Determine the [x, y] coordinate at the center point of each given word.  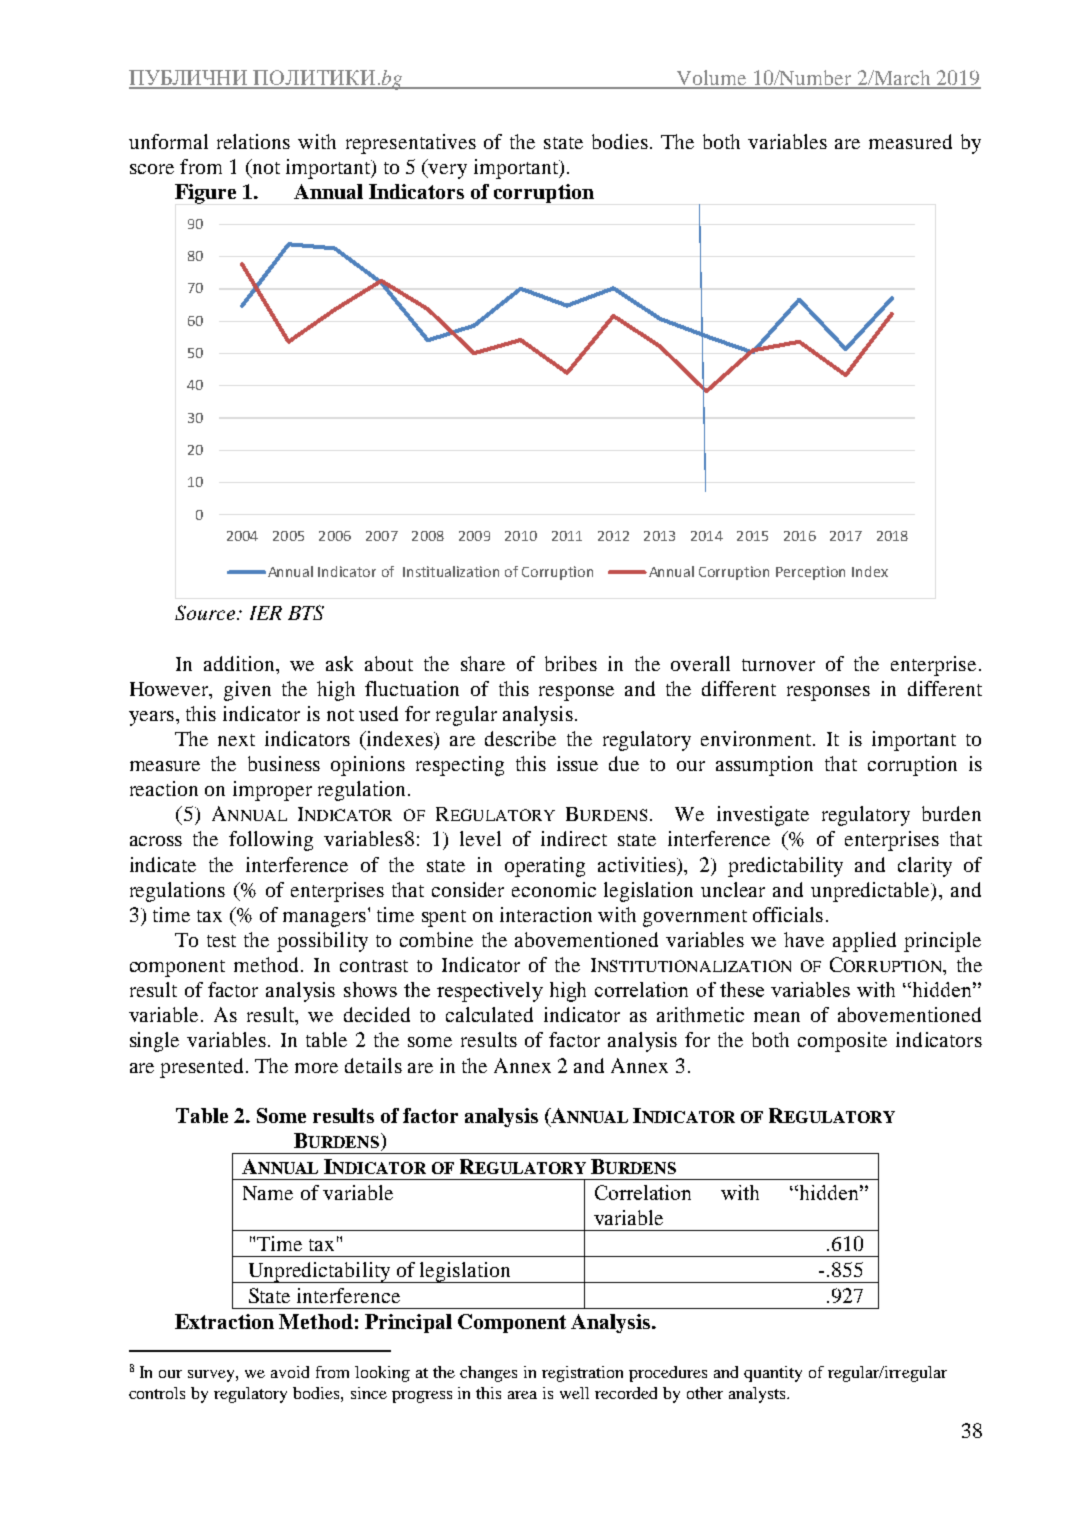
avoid [290, 1372]
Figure [205, 194]
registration [582, 1374]
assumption [764, 766]
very [447, 171]
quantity [773, 1374]
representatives [411, 144]
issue [577, 763]
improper [272, 791]
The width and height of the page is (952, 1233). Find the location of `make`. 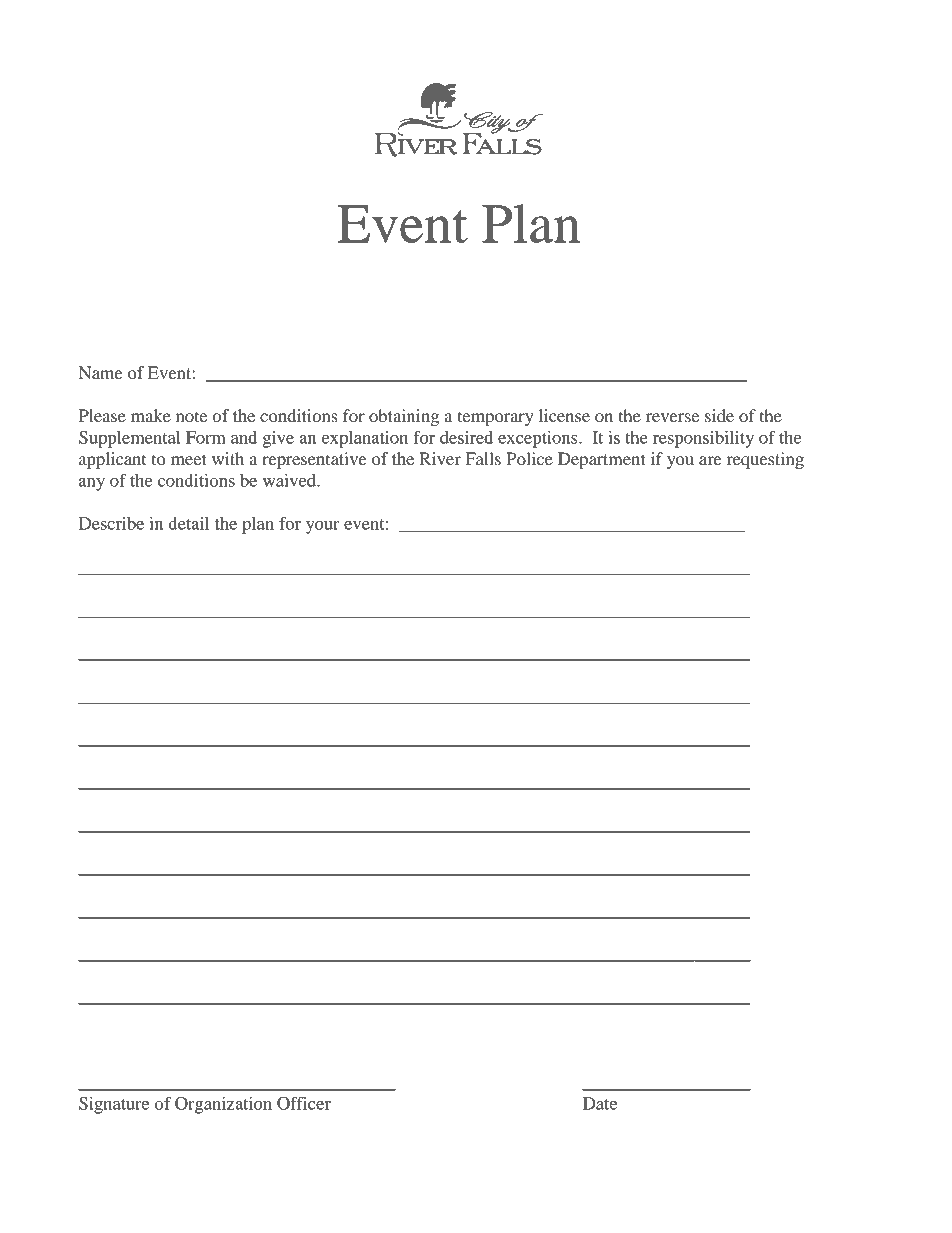

make is located at coordinates (151, 415).
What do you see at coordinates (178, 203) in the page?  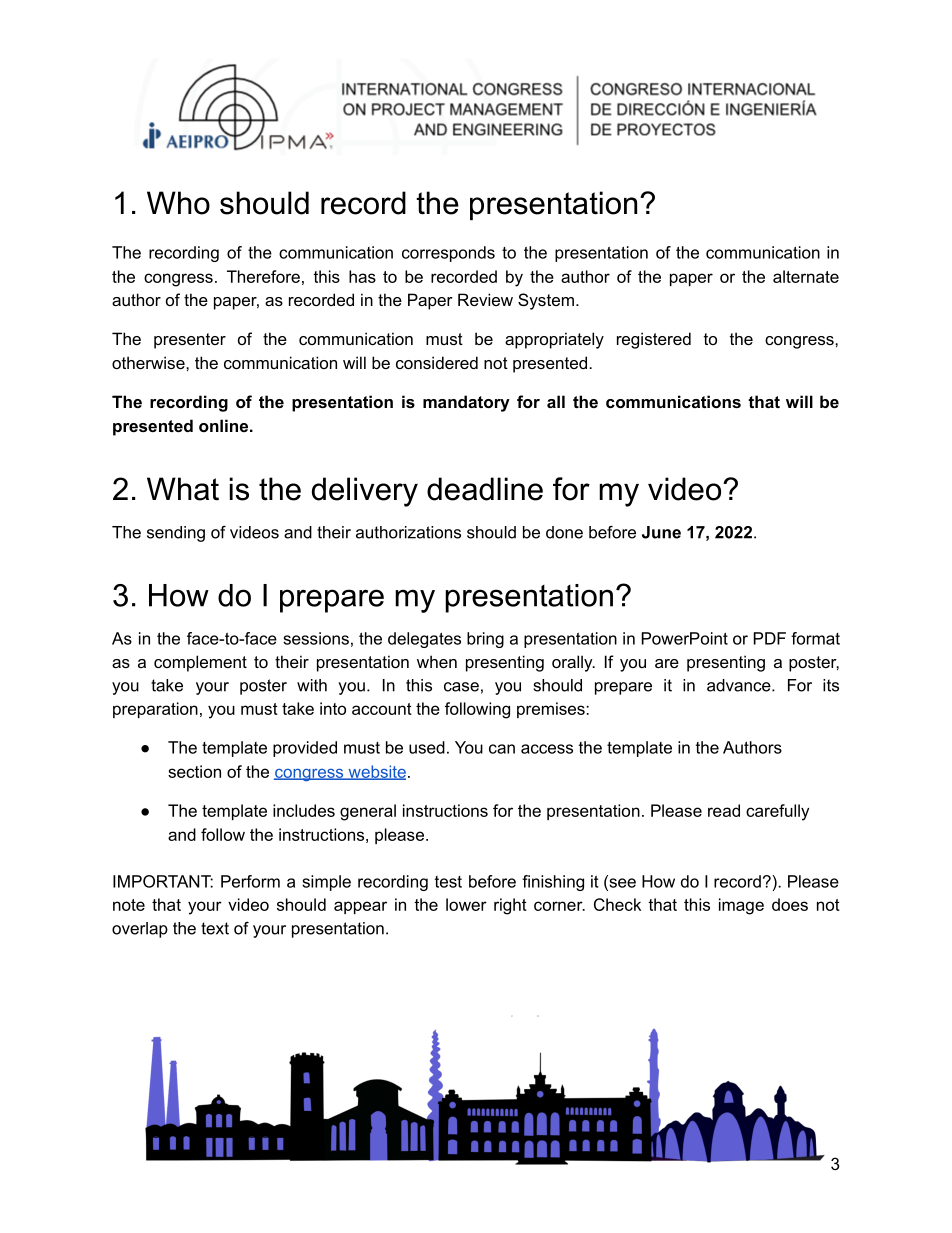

· · · · ·

▶ WORK TO DO: Copy every entry above word for word, leaving out the pictures.

▶ RESULT OF THIS EXERCISE:
Determine the [x, y] coordinate at the center point of each given word.  
avoid [290, 1372]
Figure [205, 194]
registration [582, 1374]
assumption [764, 766]
very [447, 171]
quantity [773, 1374]
representatives [411, 144]
issue [577, 763]
improper [272, 791]
The width and height of the page is (952, 1233). Find the location of `make`. 

make is located at coordinates (151, 415).
What do you see at coordinates (178, 203) in the page?  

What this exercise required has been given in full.